Just my .02 Euros, Edi.
On Thu, May 23, 2013 at 2:52 AM, Jingtao Xu jingtaozf@gmail.com wrote:
Hi All,
- The function `read-name-value-pair' is called by `
parse-content-type' in hunchentoo/util.lisp,not by my codes. 2. the slash is a token constituent in java/ruby implementation,and I think some web client/server treat it as a token constituent too, but I am waiting for the hunchentoot log to give us a live example.
With Best Regards, jingtao
On Wed, May 22, 2013 at 11:40 PM, Edi Weitz edi@agharta.de wrote:
If I'm not mistaken, the slash is a "separator" and thus not a token constituent according to RFC 2616 which means "path=/foo" is not legal input for READ-NAME-VALUE-PAIR.
On Wed, May 22, 2013 at 5:27 PM, Ron Garret ron@flownet.com wrote:
Very likely Jingtao's code is calling READ-NAME-VALUE-PAIR without being wrapped in this macro
But there's still a bug in READ-NAME-VALUE-PAIR:
? (WITH-INPUT-FROM-VECTOR (S (MAP '(VECTOR (UNSIGNED-BYTE 8)) 'CHAR-CODE "path=/foo")) (chunga:with-character-stream-semantics (CHUNGA:READ-NAME-VALUE-PAIR S))) ("path" . "")
On May 22, 2013, at 8:19 AM, Edi Weitz wrote:
On Wed, May 22, 2013 at 4:18 PM, Ron Garret ron@flownet.com wrote:
I found a bug in CHUNGA:READ-NAME-VALUE-PAIR.
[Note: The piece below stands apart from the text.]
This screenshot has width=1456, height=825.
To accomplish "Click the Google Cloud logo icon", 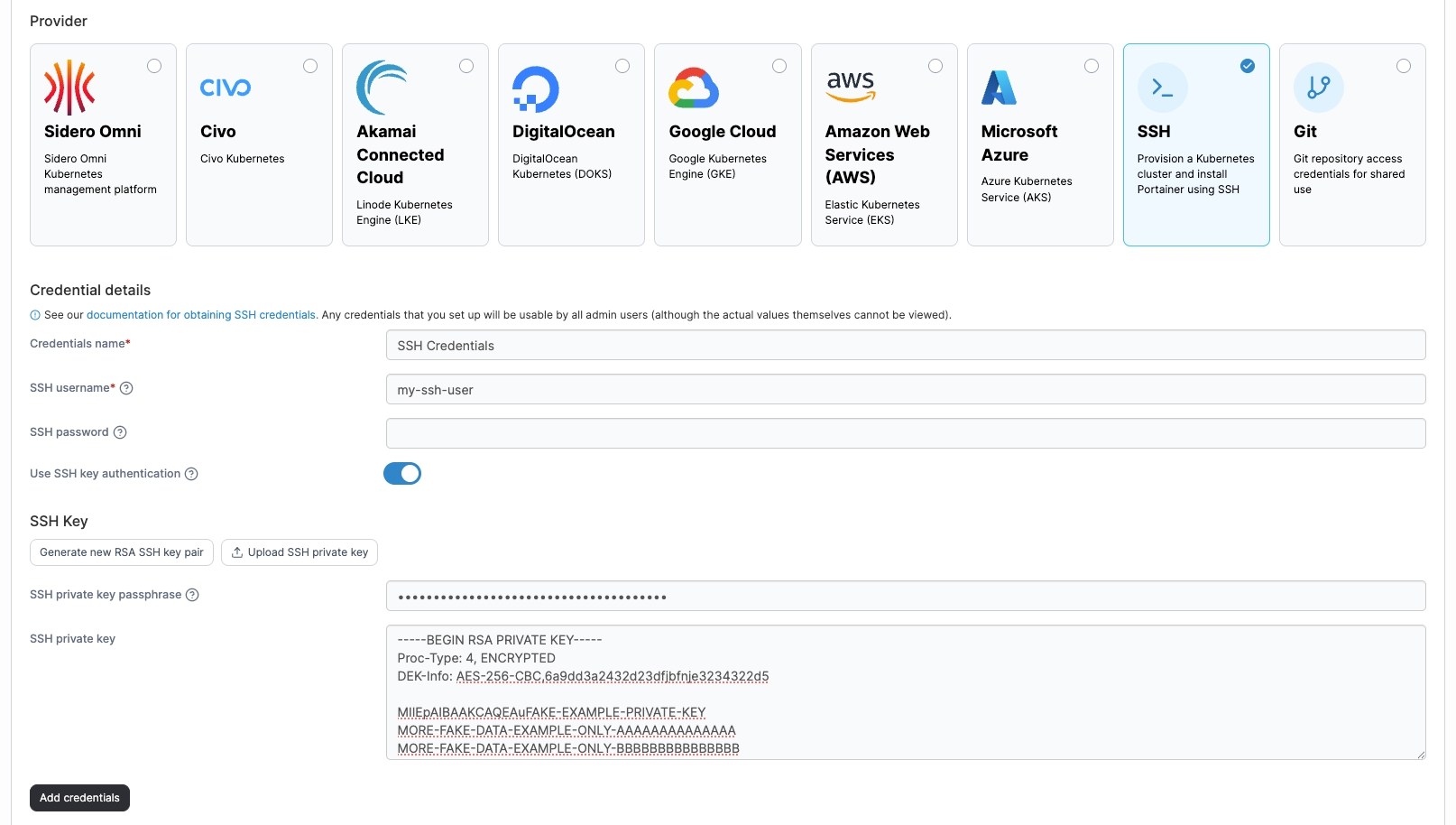I will click(693, 88).
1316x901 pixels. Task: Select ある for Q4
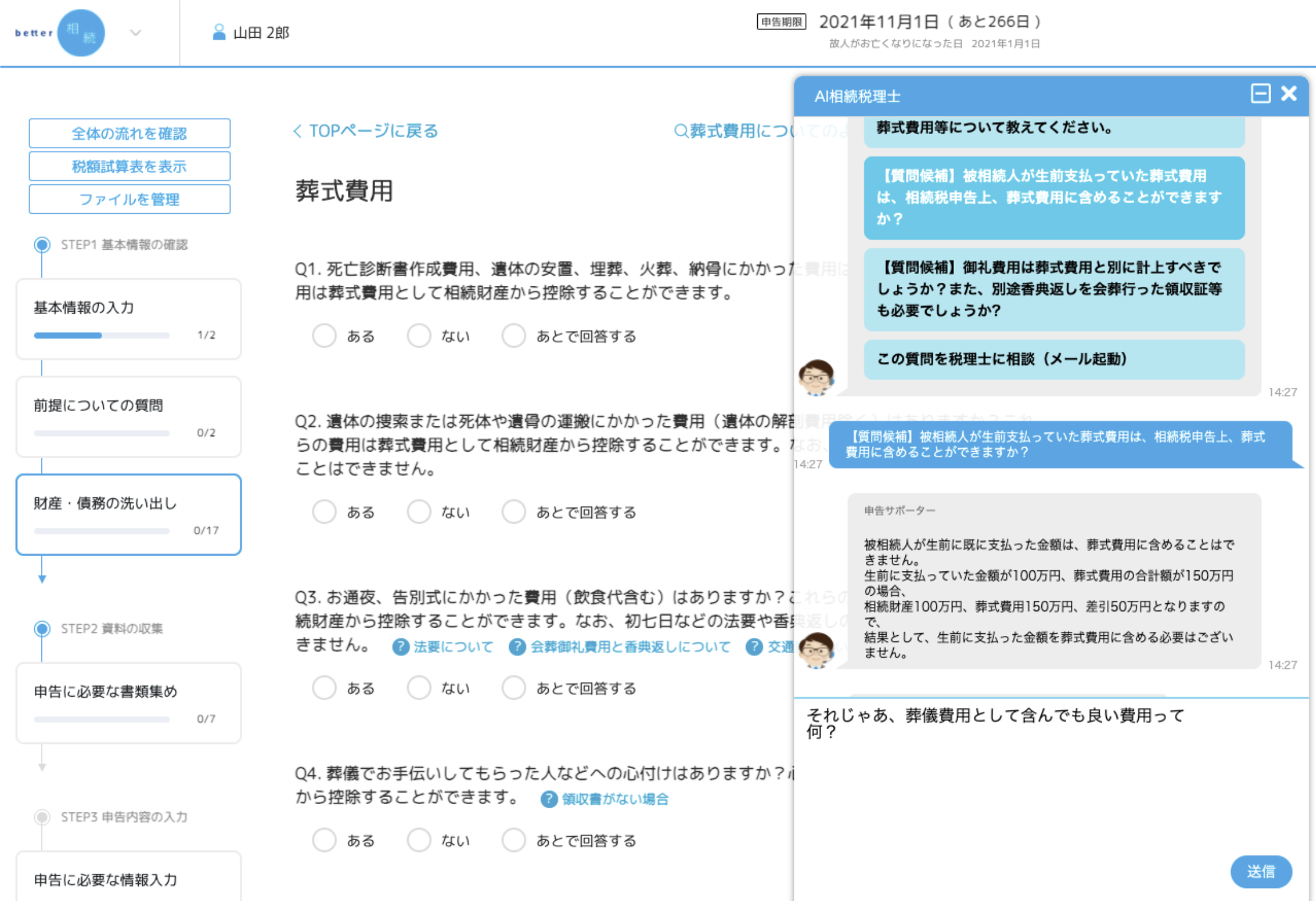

It's not quite clear to me yet what the bug is supposed to be.
The documentation clearly says that calls to READ-NAME-VALUE-PAIR and friends must be wrapped with this macro:
http://weitz.de/chunga/#with-character-stream-semantics
(You might argue that this isn't very user-friendly, but Chunga wasn't really intended to be used that way.)